» What you have to do:
Convert the records from the line that contains "Where should I click to: Click the filter" through the line that contains "Open the dropdown", both included, into a Markdown table with the columns n and Line, giving each line a row number and skipping any blank lines.

» Provided information:

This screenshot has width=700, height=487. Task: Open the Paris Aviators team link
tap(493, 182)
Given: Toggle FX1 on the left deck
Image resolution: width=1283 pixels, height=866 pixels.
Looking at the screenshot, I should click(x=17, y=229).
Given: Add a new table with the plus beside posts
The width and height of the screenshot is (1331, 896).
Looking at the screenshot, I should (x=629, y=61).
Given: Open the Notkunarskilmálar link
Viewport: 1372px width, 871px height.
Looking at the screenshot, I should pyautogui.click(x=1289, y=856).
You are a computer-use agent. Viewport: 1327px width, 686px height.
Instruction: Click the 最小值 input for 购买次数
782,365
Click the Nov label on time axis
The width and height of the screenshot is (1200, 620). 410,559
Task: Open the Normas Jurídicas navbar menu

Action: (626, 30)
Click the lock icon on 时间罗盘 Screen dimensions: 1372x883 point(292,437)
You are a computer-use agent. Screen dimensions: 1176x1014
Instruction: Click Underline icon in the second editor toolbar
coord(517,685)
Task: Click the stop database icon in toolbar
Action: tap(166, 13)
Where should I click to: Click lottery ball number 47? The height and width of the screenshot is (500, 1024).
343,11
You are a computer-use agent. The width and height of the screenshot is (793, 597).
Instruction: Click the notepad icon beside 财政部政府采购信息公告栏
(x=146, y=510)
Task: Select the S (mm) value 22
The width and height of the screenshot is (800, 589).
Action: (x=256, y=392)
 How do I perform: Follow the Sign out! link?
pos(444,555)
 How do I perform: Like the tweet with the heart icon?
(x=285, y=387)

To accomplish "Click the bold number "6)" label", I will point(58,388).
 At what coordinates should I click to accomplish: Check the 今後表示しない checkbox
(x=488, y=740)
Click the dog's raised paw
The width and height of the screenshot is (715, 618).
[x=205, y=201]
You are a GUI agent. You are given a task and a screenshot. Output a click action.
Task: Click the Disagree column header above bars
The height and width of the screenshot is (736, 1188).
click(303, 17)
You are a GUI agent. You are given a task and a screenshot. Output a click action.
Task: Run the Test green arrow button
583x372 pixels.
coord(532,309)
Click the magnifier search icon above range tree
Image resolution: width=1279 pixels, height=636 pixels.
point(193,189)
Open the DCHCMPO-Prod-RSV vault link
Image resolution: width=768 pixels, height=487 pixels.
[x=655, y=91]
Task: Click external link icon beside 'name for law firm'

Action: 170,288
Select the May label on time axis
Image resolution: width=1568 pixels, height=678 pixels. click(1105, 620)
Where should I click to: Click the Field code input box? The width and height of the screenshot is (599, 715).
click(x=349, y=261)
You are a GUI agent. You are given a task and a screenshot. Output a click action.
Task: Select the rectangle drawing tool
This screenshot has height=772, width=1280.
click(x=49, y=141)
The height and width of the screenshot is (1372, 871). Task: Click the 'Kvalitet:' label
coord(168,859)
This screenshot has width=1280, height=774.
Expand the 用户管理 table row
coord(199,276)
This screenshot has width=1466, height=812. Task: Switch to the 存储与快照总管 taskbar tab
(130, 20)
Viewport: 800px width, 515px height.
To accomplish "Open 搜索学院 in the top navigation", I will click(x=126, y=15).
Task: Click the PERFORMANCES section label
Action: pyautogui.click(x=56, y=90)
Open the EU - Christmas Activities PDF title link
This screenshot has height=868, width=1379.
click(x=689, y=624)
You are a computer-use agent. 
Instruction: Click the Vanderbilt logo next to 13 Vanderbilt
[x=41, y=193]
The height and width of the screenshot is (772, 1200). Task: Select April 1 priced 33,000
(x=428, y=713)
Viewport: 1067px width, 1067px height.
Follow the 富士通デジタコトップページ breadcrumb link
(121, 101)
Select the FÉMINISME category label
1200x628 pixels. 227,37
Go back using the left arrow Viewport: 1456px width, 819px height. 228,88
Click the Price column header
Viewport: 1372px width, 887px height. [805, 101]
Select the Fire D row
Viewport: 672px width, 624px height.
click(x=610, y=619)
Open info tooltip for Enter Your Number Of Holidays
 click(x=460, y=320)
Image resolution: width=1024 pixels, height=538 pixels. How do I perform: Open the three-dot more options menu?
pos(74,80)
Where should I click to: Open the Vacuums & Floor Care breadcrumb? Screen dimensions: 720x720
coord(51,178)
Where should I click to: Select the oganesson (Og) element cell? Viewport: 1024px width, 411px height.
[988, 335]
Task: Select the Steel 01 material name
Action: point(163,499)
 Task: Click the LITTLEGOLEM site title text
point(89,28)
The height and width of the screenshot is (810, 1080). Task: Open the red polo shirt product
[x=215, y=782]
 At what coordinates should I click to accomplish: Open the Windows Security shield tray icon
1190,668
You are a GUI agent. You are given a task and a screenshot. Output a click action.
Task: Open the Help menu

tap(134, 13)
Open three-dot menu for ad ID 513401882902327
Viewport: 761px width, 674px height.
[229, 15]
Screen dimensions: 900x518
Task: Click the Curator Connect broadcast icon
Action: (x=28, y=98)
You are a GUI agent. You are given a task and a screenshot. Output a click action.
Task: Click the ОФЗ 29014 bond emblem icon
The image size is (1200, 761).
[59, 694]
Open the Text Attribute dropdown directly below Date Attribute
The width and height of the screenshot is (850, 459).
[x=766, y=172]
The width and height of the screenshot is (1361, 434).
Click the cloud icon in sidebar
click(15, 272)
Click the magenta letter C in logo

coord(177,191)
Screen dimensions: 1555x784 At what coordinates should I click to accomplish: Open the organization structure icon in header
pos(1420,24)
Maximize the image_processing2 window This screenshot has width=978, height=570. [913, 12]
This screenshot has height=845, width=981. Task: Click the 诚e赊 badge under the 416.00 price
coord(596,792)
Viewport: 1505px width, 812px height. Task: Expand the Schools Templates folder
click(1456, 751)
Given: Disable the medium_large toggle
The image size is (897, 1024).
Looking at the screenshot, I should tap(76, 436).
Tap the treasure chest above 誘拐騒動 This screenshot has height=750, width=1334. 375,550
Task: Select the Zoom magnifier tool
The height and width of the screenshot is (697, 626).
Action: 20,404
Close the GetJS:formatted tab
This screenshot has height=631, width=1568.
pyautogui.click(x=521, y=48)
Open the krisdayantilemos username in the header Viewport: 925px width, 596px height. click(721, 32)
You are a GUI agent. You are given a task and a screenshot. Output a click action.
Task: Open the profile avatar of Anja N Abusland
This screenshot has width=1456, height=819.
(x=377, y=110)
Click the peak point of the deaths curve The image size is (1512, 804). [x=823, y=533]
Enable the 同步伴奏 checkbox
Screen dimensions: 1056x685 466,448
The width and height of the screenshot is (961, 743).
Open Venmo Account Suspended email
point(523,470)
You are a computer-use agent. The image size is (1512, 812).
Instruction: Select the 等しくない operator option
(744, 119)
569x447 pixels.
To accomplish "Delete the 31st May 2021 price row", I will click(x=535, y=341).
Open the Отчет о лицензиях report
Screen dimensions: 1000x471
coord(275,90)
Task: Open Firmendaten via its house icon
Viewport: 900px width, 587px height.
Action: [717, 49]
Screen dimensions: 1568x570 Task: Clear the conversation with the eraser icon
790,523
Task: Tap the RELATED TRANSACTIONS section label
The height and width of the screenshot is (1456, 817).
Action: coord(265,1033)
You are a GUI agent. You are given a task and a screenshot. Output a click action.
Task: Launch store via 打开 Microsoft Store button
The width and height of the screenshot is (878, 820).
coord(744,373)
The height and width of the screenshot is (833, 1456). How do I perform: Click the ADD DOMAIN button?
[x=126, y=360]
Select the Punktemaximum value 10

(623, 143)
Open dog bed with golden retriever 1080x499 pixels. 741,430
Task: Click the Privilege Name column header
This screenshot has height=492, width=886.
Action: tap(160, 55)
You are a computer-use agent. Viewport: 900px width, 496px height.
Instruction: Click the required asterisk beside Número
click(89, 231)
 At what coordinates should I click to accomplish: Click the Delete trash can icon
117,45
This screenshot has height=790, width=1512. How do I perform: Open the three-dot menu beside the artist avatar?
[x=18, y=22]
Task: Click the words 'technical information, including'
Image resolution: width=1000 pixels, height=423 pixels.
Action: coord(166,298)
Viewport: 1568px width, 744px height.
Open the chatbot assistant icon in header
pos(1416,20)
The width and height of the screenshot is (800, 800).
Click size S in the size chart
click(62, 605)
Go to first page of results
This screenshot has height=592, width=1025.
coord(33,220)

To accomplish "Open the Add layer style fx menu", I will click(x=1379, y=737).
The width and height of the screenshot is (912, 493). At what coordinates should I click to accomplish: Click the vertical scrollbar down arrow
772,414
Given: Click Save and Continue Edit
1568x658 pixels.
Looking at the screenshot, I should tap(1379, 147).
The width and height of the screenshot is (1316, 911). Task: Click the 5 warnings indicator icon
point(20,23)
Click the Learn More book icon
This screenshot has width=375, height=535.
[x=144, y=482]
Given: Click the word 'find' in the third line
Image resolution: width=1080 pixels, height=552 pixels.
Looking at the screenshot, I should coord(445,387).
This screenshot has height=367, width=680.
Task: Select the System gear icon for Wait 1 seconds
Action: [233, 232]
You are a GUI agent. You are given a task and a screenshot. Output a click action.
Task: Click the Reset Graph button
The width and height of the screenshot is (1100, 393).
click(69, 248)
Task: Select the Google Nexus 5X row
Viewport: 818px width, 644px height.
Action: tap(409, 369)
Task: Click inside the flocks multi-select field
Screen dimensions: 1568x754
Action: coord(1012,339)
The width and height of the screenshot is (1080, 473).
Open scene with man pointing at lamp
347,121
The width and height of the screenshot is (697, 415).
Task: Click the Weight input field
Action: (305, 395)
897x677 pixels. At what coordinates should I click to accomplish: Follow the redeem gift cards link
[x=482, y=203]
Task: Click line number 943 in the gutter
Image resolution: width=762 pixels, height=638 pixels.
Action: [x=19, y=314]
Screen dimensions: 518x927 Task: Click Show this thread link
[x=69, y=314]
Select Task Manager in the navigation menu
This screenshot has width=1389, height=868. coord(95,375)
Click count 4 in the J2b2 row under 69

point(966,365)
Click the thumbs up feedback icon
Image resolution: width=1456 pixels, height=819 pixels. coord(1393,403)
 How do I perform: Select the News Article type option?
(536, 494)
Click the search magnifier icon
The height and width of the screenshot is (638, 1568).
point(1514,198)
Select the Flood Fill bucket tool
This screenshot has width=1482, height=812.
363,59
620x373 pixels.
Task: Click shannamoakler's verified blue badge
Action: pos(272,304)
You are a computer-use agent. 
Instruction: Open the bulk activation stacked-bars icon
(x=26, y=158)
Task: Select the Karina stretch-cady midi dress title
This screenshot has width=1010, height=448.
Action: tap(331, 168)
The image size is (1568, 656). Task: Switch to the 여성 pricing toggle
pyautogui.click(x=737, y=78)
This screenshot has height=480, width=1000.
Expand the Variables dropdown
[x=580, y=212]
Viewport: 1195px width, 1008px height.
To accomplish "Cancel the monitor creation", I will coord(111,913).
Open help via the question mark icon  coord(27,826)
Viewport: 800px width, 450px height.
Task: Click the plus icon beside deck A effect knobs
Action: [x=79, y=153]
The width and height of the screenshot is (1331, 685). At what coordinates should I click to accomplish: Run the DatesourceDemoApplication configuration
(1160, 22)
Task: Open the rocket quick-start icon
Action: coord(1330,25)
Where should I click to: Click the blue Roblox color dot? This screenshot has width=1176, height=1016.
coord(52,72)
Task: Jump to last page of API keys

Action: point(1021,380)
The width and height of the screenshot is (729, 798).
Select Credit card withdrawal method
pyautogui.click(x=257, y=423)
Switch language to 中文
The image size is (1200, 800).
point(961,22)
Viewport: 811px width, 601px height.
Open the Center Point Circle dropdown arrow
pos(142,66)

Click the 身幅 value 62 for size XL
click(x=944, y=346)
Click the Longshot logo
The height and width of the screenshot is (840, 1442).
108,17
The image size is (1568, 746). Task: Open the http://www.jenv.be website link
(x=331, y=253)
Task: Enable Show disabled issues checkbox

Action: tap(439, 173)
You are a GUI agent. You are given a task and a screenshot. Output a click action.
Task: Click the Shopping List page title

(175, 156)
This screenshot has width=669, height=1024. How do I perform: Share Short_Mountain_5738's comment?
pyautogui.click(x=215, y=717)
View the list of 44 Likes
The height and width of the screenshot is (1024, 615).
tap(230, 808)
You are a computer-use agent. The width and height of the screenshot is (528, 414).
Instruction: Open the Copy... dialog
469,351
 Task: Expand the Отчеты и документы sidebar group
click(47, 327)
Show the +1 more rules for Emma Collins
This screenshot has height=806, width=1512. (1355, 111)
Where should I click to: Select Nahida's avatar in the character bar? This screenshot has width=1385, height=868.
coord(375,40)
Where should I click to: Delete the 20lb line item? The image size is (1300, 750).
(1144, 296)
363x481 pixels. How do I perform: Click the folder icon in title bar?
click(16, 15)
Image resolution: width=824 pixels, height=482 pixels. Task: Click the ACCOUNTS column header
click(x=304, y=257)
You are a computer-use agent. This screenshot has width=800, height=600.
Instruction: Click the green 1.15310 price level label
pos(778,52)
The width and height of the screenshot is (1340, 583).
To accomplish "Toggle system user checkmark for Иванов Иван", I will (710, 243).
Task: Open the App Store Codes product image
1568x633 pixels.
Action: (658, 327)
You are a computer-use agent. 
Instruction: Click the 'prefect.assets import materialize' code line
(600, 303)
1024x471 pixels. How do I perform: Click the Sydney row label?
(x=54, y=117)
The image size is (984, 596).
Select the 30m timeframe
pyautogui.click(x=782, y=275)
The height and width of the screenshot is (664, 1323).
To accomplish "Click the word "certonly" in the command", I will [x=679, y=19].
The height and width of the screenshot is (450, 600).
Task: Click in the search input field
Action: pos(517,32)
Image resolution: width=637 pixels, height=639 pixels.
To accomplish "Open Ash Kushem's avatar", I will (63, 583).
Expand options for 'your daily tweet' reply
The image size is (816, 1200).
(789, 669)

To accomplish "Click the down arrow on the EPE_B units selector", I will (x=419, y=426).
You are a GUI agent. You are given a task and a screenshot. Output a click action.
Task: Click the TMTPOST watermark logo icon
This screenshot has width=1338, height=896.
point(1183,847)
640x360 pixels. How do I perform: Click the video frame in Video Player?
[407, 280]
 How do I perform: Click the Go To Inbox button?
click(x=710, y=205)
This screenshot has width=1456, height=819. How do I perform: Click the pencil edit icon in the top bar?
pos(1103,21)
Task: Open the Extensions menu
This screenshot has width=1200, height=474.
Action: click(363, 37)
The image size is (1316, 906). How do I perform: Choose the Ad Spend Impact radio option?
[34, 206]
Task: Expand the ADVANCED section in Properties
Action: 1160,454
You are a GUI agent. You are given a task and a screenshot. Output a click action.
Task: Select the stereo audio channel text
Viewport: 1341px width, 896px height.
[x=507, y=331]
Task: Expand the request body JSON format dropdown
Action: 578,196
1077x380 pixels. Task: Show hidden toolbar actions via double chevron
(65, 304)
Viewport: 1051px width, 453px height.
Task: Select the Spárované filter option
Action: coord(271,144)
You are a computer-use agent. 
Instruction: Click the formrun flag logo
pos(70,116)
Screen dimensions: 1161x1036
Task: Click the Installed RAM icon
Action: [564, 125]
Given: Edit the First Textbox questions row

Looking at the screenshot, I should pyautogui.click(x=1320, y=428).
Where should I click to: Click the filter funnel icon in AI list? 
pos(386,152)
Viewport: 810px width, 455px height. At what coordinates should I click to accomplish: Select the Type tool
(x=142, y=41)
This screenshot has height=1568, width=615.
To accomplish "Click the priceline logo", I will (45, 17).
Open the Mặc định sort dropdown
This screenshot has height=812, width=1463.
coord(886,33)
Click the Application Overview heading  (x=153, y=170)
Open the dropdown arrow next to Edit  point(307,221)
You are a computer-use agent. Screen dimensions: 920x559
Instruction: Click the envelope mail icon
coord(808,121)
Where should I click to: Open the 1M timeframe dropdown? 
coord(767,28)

» Exercise response:
| n | Line |
|---|---|
| 1 | Where should I click to: Click the filter funnel icon in AI list?  |
| 2 | pos(386,152) |
| 3 | Viewport: 810px width, 455px height. At what coordinates should I click to accomplish: Select the Type tool |
| 4 | (x=142, y=41) |
| 5 | This screenshot has height=1568, width=615. |
| 6 | To accomplish "Click the priceline logo", I will (45, 17). |
| 7 | Open the Mặc định sort dropdown |
| 8 | This screenshot has height=812, width=1463. |
| 9 | coord(886,33) |
| 10 | Click the Application Overview heading  (x=153, y=170) |
| 11 | Open the dropdown arrow next to Edit  point(307,221) |